Half way through the programme as Sally talked to some leading genetic experts in a very calm and civilised way about new techniques for screening defects of babies still in the womb. She agreed that what was important was that it was a woman’s right to choose what to do with the baby in the womb – whether to let the baby live or not. By the end of the programme she was voicing her concern about the supremacy of that principle and if it gave a satisfactory answer to the issues involved. She didn’t say what all of the issues involved were, she just knew that in her son who had Down’s there as something more involved than the choice to abort or not. The fear she did voice was that in our search for perfection were we not losing something that in its imperfection was an essential characteristic of being human. She saw in her son a gift in his very ‘imperfection’ that wasn’t about the imperfection but about adding something wonderful to her family and to her life. The search to eliminate all that was imperfect for human was for her a troubling development.

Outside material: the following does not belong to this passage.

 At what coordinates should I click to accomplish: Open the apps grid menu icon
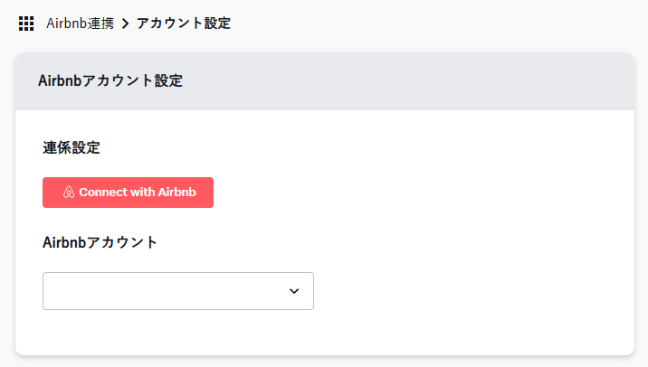coord(26,24)
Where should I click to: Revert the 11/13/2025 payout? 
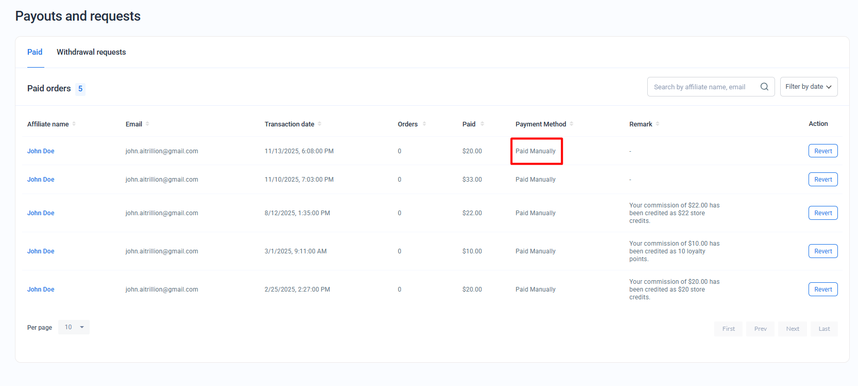pos(823,151)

Not everyone can see imperfections as giving something to life; many are afraid of it and I’m certain we can trace much of that fear to modern advertising’s presentation of perfection and beauty to us in order to sell us the feel good factor that goes with retail therapy. What we often miss is the depression that sets in and grows in our life, the dependence on some new fix and illusion that we have something shiny new and perfect. So we become more and more unaccepting of what is imperfect. We believe that we cannot deal with imperfections, we cannot live with them we cannot be happy unless everything is perfect.
One of the good things about God is that we cannot but face our imperfections and the imperfections of the world; we cannot pretend that we can gain perfection by science or technology. So we have to allow ourselves to be loved even in our imperfections and trust in that love to save us.
We live in a world that is filled with stress: stress to keep up with the standard of living, stress to keep a job, to cope with family, to cope with illness. But who says we have to be perfect in all of this? We have been brainwashed into thinking that we need all of these things, that if we don’t have them we will be a failure. Life has to be perfect and we have to work and work till we can have that perfection.
There is another way; but it is a big decision to throw off the perceived wisdom and settle for something that seems less than perfect according to the standards we are being fed each day.